■ What you need to do:
The stretch wanted below opens at the line containing "Task: Toggle the" and closes at the line containing "Remove the 5.0". Please return it exactly, with no other lines.

[Extracted records Boundary: Start]

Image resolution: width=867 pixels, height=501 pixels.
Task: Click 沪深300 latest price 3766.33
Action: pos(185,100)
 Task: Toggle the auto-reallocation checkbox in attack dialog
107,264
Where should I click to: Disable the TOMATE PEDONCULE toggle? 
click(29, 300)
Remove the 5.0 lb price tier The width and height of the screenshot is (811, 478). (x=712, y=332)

[Extracted records Boundary: End]
[Extracted records Boundary: Start]

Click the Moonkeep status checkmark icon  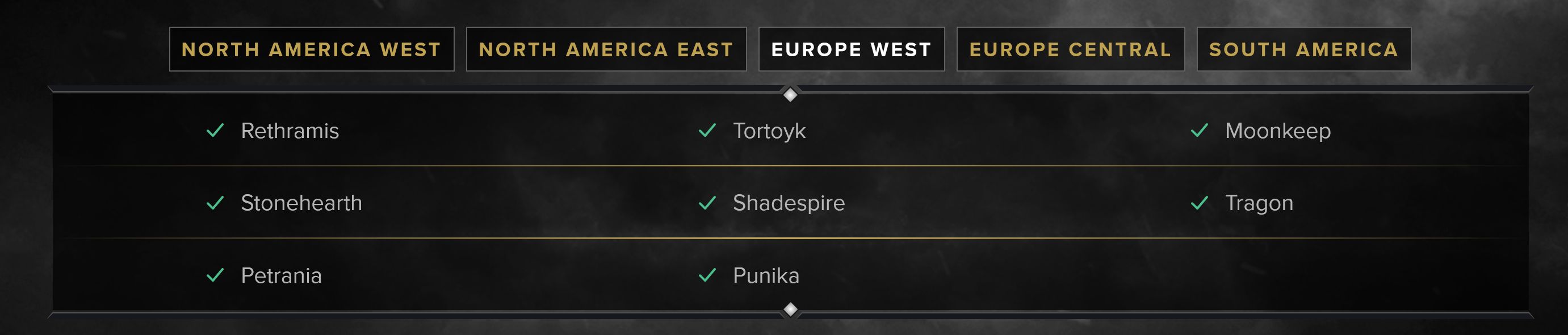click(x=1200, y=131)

[Extracted records Boundary: End]

■ Exercise solution:
 Task: Toggle the auto-reallocation checkbox in attack dialog
107,264
Where should I click to: Disable the TOMATE PEDONCULE toggle? 
click(29, 300)
Remove the 5.0 lb price tier The width and height of the screenshot is (811, 478). (x=712, y=332)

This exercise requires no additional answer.